The leak affected "between 300 and 400 works," Francis Steinbock, deputy general administrator of the museum, told AFP on December 5. He described the damaged items as Egyptology journals and scientific documentation used by researchers that date from the late 19th and early 20th centuries.
While "extremely useful", they are "by no means unique", Steinbock said, adding there were no "irreparable and definitive losses in these collections".
The Louvre's press service told AFP on December 8 that the leak -- attributed to an accidentally opened valve in the heating and ventilation system -- occurred in a library in the Mollien wing, a space intended for researchers and closed to the public (archived link).
The service said the circulating image, however, "does not correspond in any way to reality" and does not show a real room in the museum.
AFP has previously debunked claims in French that the image shows the damage caused by the leak.
An analysis of an uncropped version of the image shared in a French Facebook post shows it bears the watermark "Grok" in the bottom-right corner, indicating it was generated using the AI chatbot.
It also contains inconsistencies indicative of AI-generated content, such as a distorted book and floor tile in the centre and right of the image.

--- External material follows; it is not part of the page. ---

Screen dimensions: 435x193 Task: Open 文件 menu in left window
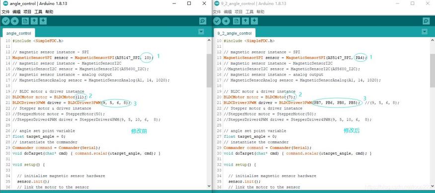(5, 12)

The ceiling lights also appear to be irregularly arranged.
Results from an analysis of the image on the Hive Moderation tool gave the image a 99.6 percent probability of being generated using AI.
The Louvre has also been targeted with other false claims since an embarrassing daylight heist at the museum that saw thieves make off with crown jewels worth an estimated US$102 million (archived link).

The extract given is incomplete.